- Alcohol
- Faith
Jeff was a go-getter who found professional success at a young age. He was a principal on Wall Street at 25 and spent 18 years as an executive in finance, specializing in trusts for wealthy families. He seemed to have it all together, but what his colleagues and clients didn’t know was that Jeff needed a gallon and half of bourbon just to get through each day.
His job was to take people out and entertain them. Ironically, he didn’t drink during those work outings because he didn’t want to be seen as a lush. Instead, he was an at-home drinker. He became a partner at three different financial firms before the age of 35, eventually working as my mom and dad’s boss.
Unlike many others who battle alcoholism, Jeff didn’t have his first drink until he was 18, when he graduated from high school. He quickly made up for lost time, though, and this good Christian Texas boy really learned to drink at his Christian university. While work seemed to be going well, Jeff’s drinking did take its toll in his personal life. He’d been married and divorced, but, conveniently, everything was everybody else’s fault.
“I was the fun drunk, but if I took one drink too much, I turned,” he says.
The wake-up call came after Jeff relocated to Houston for his dream job and then lost it. Looking back, he can see now that he was fired because of his drinking, but at the time he was still in denial. After that, financial problems followed.
“I was losing the house and hadn’t had a job and no one wanted to hire me,” he recalls. “There are two things you don’t do in that industry: don’t lose money and don’t get caught using. I had done both.”
Meanwhile, Jeff had begun a relationship with a girl he’d known since fourth grade, and it was her kids who eventually ratted him out. They would later marry. She scheduled an intervention, and Jeff went to treatment for 60 days. While there, his wife wrote him a letter and said, “You’re going to have something else to do.” Jeff had always loved sea turtles, so his wife wrote a story about those creatures, comparing the turtle to the addicted person and the shell to the addiction.
“We’d escape into the shell and never make progress. The turtle only makes progress when they stick their neck out, and it was time for me to stick my neck out,” Jeff realized.
Today, the sea turtle is a symbol of his new life, not just in sobriety but in a career of helping others get clean through his business: healingseaturtle.com.
He still remembers that first call, asking him to help someone’s son get into treatment. Jeff hoped to do 10 interventions that first year. He did 58. Of those, 100% have gone to treatment. He can’t guarantee that they’ve all stayed sober but he knows his job is simply to get them the help they need.
Today, he looks back at his career in finance as on-the-job training. “That was God prepping me for what I do now. If I didn’t know how to handle dysfunctional families with lots of money, I wouldn’t know how to do this,” he says.

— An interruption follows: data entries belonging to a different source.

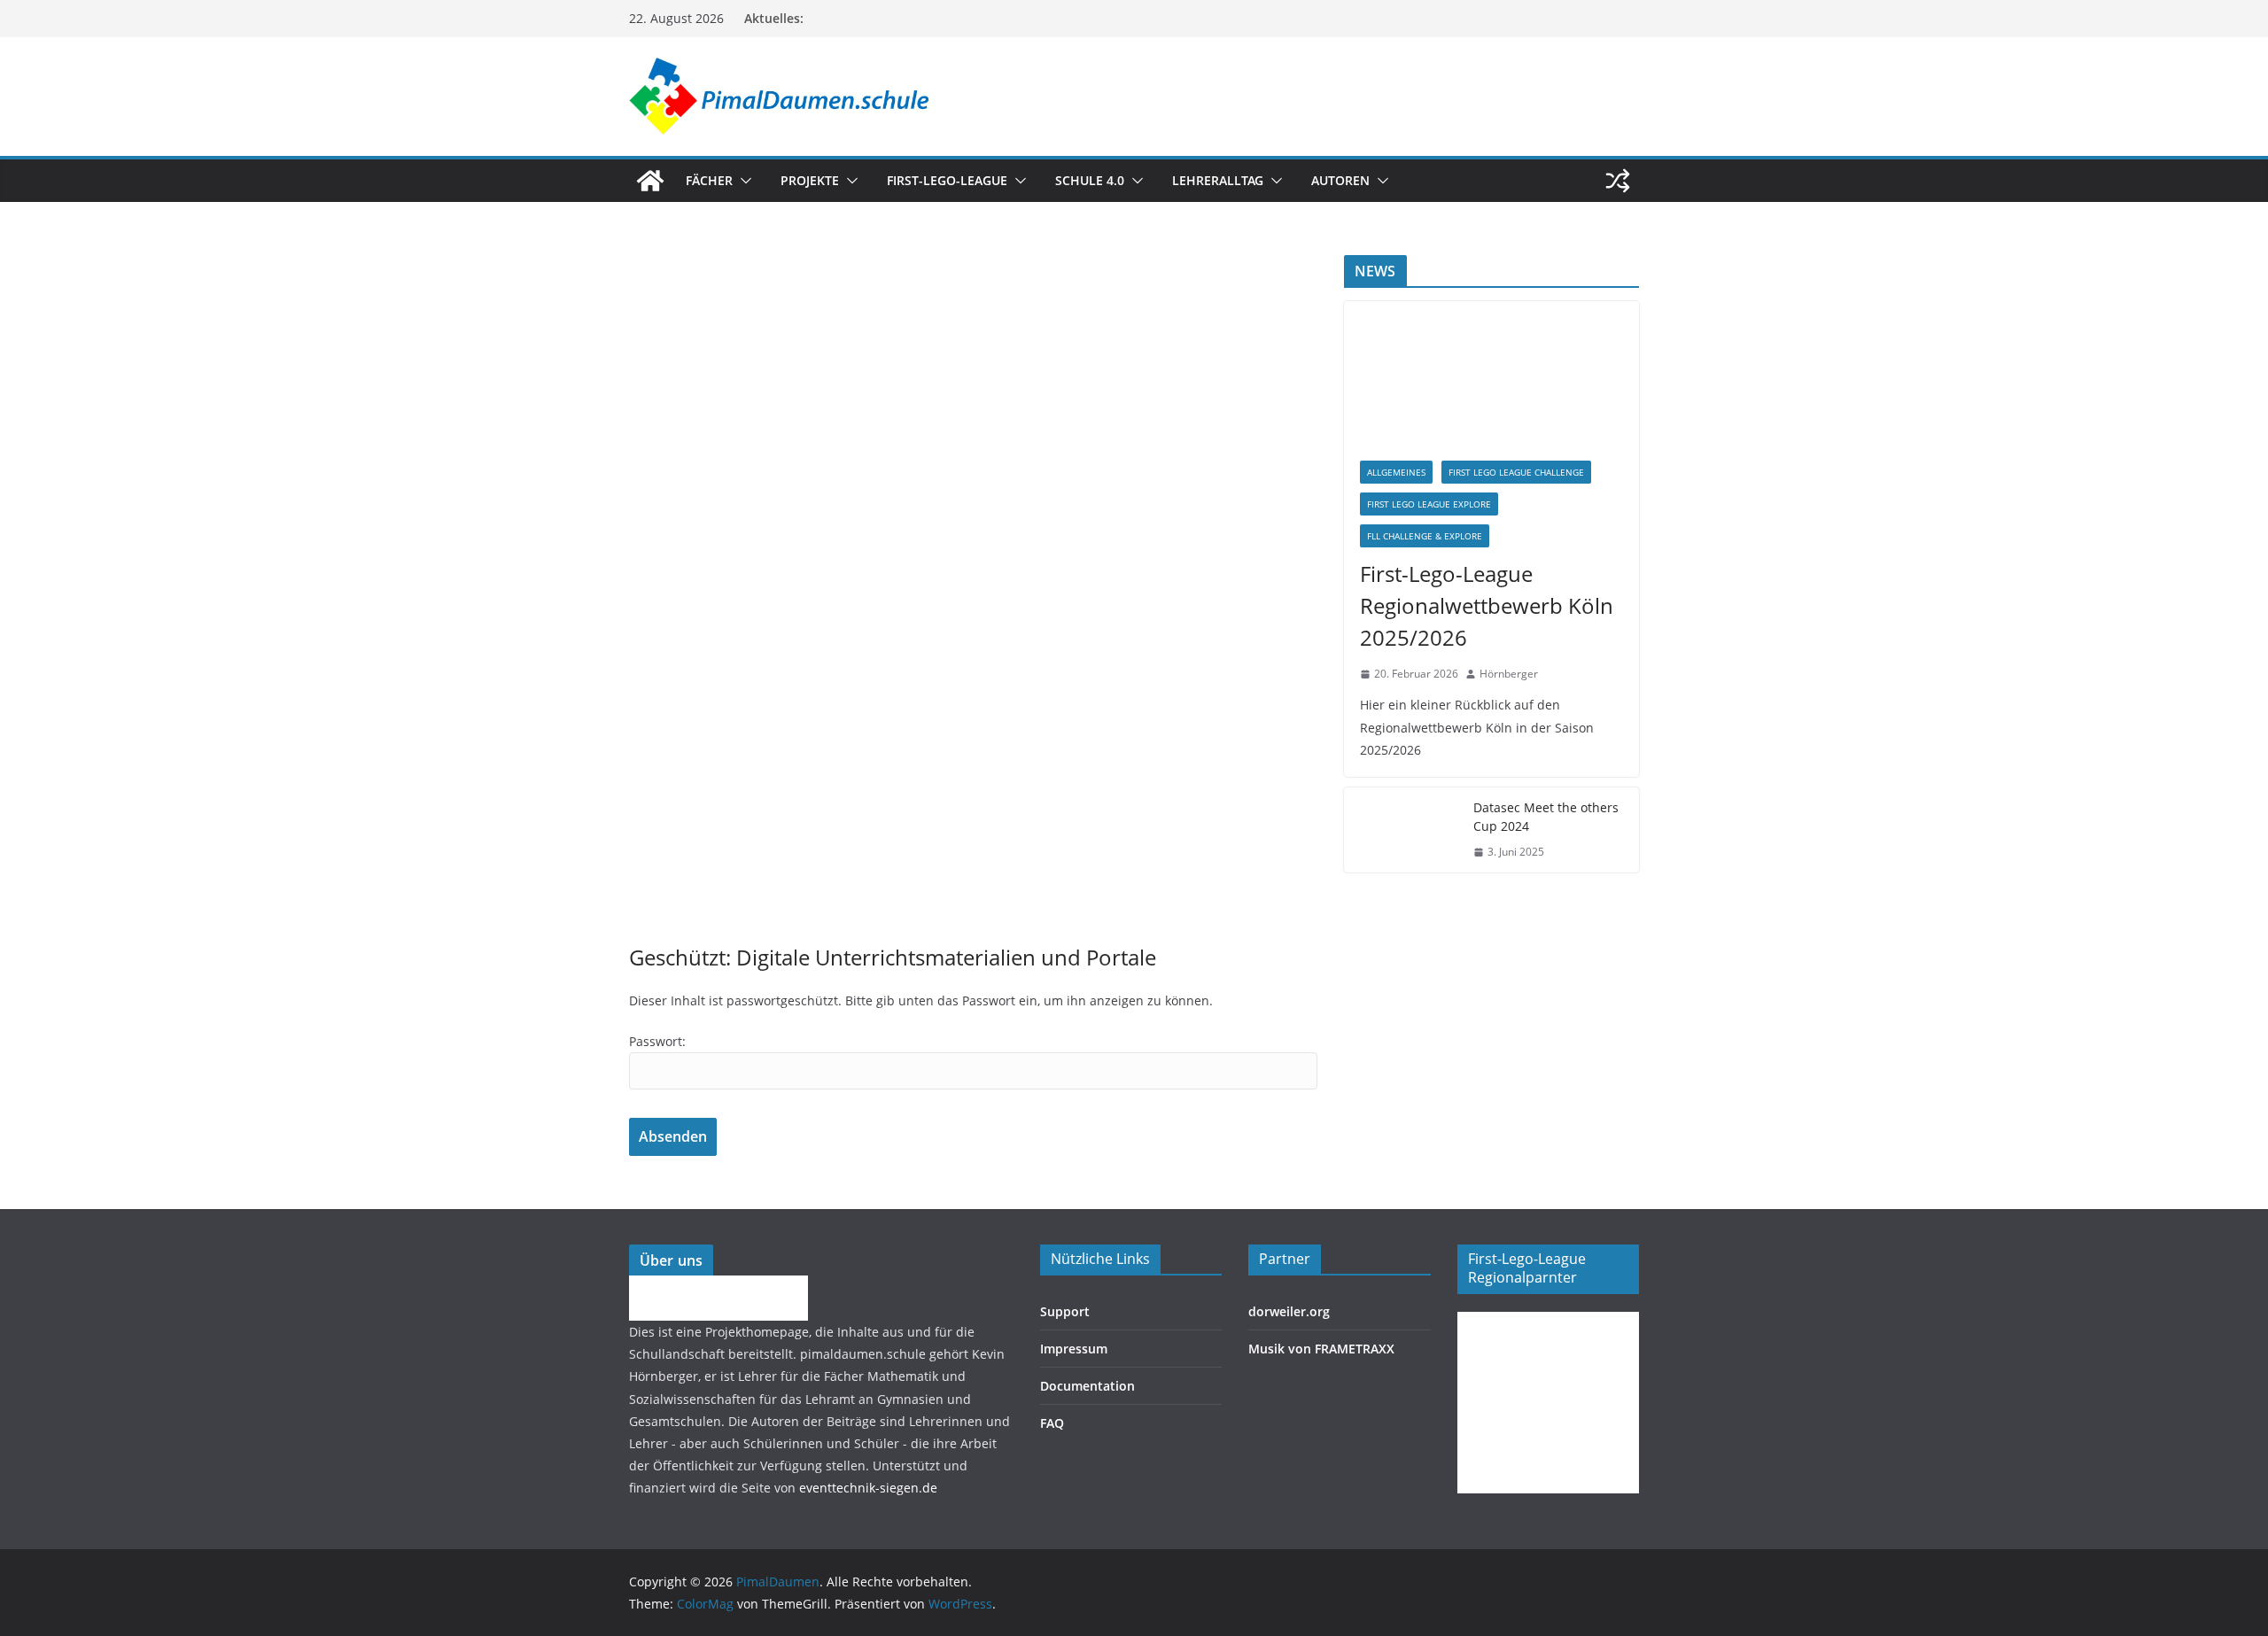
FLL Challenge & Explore (1424, 536)
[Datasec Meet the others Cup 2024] (1401, 829)
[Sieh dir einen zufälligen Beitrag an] (1617, 180)
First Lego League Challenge (1516, 472)
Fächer (709, 180)
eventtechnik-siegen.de (868, 1487)
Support (1065, 1311)
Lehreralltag (1217, 180)
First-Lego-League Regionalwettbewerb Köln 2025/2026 (1486, 605)
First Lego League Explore (1429, 504)
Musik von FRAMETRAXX (1321, 1348)
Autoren (1340, 180)
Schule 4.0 (1089, 180)
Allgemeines (1396, 472)
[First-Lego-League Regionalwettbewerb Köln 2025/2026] (1491, 373)
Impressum (1073, 1348)
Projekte (810, 180)
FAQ (1052, 1423)
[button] (742, 180)
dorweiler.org (1289, 1311)
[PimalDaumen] (650, 180)
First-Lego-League (947, 180)
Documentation (1087, 1385)
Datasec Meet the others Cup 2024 (1546, 816)
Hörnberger (1509, 673)
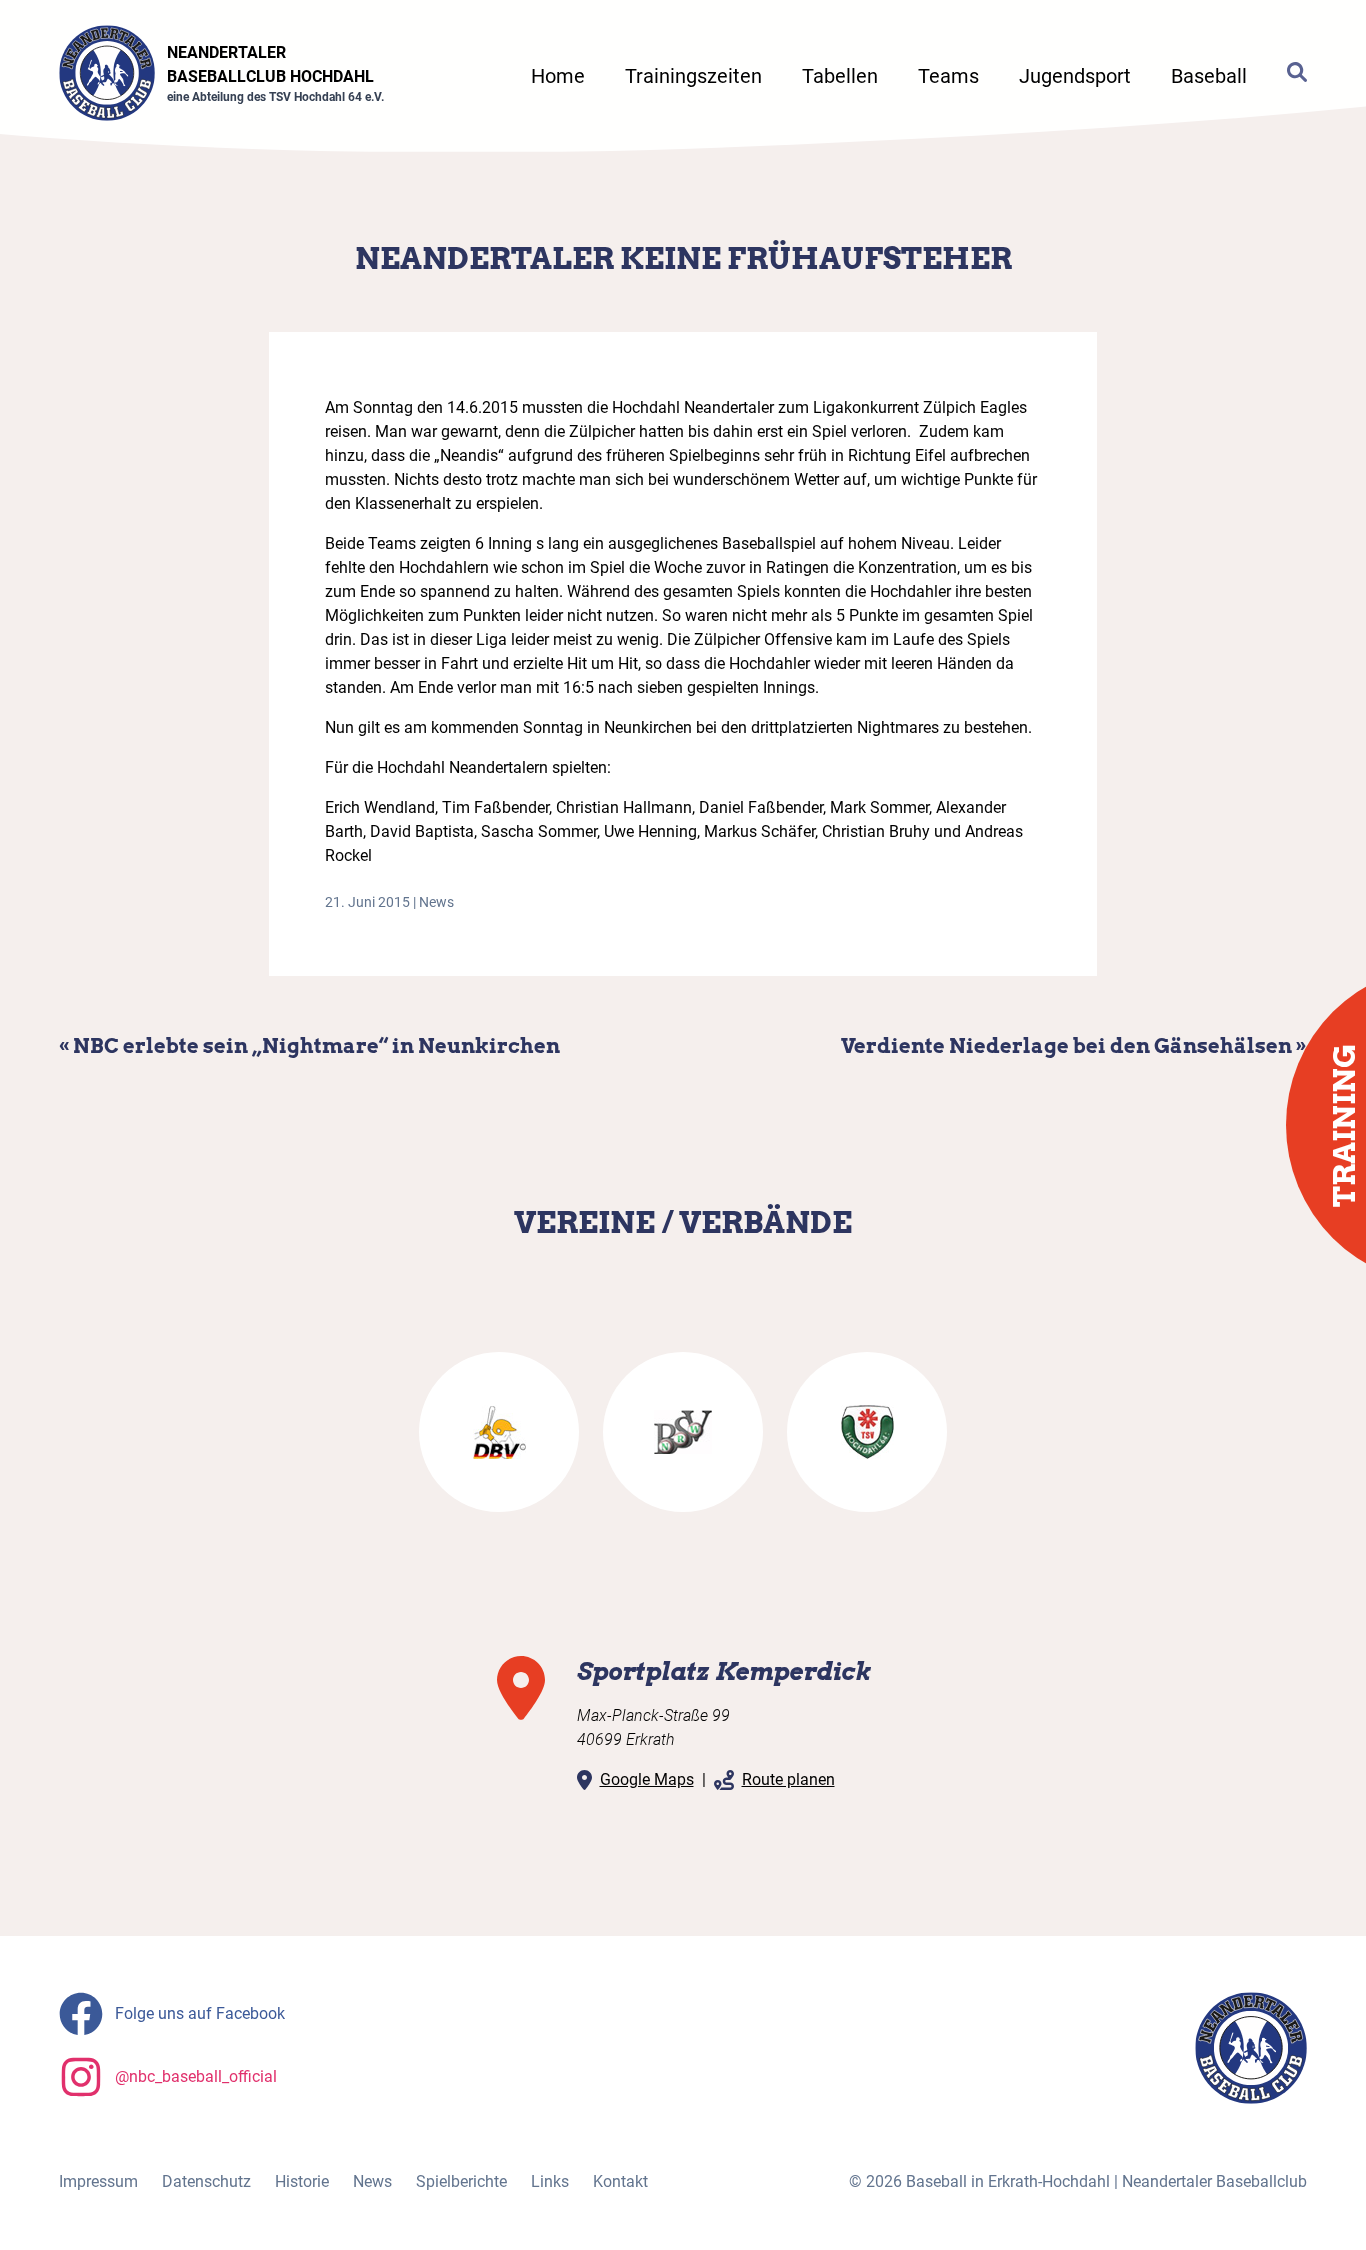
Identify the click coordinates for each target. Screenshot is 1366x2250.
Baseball (1209, 76)
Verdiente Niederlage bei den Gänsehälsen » (1074, 1046)
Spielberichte (461, 2181)
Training (1344, 1125)
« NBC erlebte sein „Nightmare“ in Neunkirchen (309, 1046)
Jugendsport (1075, 76)
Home (558, 76)
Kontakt (620, 2181)
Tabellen (840, 76)
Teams (948, 76)
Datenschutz (206, 2181)
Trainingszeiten (693, 76)
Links (550, 2181)
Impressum (98, 2181)
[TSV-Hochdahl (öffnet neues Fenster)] (867, 1432)
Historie (302, 2181)
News (436, 902)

Even after getting sober, there were still plenty for Jeff to learn. He remembers, “When I was a drug addict, I always thought I was different because what I did was legal. One day, a drug dealer said to me, ‘You drive around and drink your special water with two kids in the car. That’s a felony. I’m a misdemeanor, so shut up!’”
Now Jeff can see that his real issue was perfection and failure. He would move the line right before he got to it. He knows he needs to stay alert to stay on top of his disease. “My issues can always come back,” he admits. “My disease likes to screw with me.”
Today, he works hard but he says he wouldn’t trade it for the world. “My wife says we’re ordained. Jeff couldn’t have made this happen. I have no credentials but I do understand their minds,” he says.
What he wants to tell them is that recovery doesn’t have to be painful and it’s so worth it.